» **Exercise details**: Among the entries, find each line that includes the string "Company" and list it.

» **Collected data entries**:
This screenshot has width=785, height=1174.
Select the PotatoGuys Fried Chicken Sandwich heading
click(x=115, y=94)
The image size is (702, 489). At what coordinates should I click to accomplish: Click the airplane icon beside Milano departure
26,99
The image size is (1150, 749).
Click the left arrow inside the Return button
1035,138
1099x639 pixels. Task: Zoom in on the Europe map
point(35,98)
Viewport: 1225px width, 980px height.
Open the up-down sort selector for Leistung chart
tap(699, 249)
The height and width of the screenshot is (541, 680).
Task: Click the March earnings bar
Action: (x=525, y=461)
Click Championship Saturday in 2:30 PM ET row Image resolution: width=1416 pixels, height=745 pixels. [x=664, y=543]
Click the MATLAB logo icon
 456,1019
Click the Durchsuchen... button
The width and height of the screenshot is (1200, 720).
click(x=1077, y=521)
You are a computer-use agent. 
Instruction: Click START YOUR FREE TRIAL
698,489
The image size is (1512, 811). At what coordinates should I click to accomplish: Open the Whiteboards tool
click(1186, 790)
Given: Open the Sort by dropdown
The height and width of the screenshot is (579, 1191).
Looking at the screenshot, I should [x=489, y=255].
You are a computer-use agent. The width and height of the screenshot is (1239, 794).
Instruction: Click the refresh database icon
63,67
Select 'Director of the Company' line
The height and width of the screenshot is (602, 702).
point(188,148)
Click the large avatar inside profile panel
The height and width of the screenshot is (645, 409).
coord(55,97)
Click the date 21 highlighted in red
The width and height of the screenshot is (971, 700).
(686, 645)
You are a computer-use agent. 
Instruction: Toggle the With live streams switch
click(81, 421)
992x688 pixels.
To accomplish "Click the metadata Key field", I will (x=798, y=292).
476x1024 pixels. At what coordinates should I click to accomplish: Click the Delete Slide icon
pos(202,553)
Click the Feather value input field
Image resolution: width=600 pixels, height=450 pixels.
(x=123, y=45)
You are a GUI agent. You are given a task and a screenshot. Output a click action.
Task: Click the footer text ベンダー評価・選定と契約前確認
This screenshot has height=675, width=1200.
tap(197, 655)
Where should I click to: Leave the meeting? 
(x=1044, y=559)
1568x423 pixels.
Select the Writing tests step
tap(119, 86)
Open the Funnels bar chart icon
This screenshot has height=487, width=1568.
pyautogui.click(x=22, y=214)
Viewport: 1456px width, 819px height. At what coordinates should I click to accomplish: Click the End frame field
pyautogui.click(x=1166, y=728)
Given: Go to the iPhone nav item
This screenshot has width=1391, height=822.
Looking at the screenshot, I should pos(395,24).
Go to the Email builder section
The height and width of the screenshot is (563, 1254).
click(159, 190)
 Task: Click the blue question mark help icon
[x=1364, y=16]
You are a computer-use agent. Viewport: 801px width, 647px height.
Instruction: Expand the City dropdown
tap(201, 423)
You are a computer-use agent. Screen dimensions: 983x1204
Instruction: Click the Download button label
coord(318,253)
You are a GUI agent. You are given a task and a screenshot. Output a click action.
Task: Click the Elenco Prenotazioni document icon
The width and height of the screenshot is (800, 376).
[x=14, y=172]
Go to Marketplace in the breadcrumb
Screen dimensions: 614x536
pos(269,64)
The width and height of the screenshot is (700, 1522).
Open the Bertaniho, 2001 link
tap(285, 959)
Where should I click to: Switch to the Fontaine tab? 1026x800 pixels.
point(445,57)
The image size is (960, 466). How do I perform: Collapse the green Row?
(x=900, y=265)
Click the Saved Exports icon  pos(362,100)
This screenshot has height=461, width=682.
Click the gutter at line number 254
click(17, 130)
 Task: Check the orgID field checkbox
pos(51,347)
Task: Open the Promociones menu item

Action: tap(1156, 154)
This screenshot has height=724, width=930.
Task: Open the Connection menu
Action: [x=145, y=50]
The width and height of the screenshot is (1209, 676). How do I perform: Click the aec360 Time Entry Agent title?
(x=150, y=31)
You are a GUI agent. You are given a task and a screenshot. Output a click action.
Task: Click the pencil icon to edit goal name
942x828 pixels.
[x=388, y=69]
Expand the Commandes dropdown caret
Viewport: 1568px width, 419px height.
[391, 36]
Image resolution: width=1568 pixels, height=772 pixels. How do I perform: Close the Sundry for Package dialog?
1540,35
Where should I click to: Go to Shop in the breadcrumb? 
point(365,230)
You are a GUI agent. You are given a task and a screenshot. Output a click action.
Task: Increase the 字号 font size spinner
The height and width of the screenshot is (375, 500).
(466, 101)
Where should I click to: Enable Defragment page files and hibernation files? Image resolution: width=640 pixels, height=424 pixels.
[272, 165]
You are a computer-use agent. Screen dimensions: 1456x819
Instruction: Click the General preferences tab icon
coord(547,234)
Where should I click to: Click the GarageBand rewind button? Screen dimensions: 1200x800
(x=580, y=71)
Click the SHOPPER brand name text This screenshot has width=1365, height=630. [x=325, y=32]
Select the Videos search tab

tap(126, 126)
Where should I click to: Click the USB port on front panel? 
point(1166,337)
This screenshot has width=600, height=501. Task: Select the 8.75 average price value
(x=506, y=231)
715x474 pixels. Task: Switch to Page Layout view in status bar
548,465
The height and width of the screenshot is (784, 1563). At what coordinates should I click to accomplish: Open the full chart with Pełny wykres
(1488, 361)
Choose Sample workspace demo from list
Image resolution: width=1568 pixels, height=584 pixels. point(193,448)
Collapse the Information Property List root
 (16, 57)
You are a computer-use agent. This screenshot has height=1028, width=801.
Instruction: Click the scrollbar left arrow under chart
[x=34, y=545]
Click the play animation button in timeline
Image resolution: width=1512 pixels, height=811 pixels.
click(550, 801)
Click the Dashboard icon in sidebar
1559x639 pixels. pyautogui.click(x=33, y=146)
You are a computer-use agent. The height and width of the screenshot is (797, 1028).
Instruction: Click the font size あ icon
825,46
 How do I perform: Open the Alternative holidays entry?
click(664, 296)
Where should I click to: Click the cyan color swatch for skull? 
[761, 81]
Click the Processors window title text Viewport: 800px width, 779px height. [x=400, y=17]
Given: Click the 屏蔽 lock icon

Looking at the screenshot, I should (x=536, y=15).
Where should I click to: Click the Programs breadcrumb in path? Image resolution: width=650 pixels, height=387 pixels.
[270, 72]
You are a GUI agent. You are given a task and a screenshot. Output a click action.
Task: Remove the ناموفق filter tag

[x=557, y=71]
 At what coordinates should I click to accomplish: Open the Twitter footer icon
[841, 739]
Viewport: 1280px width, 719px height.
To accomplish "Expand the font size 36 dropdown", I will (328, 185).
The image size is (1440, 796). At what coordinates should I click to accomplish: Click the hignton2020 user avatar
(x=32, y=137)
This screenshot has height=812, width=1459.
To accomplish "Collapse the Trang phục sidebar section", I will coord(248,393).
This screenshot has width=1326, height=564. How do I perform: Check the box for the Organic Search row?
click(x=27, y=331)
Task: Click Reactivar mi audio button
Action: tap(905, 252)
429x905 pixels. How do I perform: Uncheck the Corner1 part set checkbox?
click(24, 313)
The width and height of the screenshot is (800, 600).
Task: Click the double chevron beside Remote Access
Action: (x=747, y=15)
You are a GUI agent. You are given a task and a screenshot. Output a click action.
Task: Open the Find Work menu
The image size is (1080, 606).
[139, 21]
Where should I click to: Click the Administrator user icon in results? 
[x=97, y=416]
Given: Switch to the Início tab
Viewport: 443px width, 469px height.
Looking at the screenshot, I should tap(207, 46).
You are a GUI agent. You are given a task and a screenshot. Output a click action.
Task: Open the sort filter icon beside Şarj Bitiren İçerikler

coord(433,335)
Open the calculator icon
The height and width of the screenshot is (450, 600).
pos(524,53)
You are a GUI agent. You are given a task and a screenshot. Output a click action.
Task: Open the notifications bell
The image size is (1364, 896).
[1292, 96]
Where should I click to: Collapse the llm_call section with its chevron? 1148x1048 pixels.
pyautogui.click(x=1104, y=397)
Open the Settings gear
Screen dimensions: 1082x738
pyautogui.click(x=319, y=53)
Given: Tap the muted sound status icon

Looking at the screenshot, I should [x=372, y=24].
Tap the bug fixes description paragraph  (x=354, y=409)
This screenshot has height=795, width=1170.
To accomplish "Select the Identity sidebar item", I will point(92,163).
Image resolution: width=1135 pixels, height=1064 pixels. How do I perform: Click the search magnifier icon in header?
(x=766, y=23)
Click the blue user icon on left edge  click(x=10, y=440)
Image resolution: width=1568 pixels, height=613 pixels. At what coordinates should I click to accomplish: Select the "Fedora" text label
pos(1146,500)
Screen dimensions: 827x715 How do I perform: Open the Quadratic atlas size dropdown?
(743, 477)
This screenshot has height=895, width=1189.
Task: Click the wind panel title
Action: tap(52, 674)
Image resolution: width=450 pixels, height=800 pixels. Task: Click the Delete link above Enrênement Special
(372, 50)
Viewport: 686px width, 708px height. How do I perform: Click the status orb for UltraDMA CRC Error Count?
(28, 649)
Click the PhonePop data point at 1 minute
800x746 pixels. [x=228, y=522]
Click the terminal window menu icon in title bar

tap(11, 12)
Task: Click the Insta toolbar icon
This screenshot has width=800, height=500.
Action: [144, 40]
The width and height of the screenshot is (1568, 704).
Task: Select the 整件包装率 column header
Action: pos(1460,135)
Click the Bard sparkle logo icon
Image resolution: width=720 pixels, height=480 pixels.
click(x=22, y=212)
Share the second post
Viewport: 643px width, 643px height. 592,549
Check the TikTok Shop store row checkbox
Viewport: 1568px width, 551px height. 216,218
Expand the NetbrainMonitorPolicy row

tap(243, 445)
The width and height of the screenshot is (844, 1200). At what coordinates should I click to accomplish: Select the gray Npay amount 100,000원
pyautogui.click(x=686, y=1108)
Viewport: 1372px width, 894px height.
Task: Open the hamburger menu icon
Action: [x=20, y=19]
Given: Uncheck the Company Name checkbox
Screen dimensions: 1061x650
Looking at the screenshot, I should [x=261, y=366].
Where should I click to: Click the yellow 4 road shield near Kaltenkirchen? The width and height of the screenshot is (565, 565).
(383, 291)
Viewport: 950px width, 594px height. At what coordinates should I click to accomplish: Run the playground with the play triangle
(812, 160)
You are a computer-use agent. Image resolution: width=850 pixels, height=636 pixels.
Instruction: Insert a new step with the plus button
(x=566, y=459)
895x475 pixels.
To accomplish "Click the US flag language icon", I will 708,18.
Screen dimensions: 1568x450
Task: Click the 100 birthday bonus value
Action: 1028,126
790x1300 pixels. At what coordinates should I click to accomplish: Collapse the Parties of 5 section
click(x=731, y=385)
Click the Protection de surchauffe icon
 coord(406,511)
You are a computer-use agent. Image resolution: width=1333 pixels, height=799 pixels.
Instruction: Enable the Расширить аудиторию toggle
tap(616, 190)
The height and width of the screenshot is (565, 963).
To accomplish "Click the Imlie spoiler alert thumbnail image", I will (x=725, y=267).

» **Solution**:
Select 'Director of the Company' line
Given: Uncheck the Company Name checkbox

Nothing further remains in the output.